» **TO DO**:
Rewrite the portion of the items that opens with the line containing "This screenshot has height=595, width=1893." and closes with the line containing "point(1737,33)" as a Markdown table with the columns Row and Line, omitting any blank lines.

» **RAW DATA**:
· · · · · · ·

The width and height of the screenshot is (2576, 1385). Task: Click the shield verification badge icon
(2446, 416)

· · · · · · ·

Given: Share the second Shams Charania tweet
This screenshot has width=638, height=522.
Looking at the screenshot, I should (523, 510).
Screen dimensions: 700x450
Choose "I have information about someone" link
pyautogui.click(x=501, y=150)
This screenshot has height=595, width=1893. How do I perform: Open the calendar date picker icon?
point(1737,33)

· · · · · · ·

» **REPLY TO THE EXERCISE**:
| Row | Line |
|---|---|
| 1 | This screenshot has height=595, width=1893. How do I perform: Open the calendar date picker icon? |
| 2 | point(1737,33) |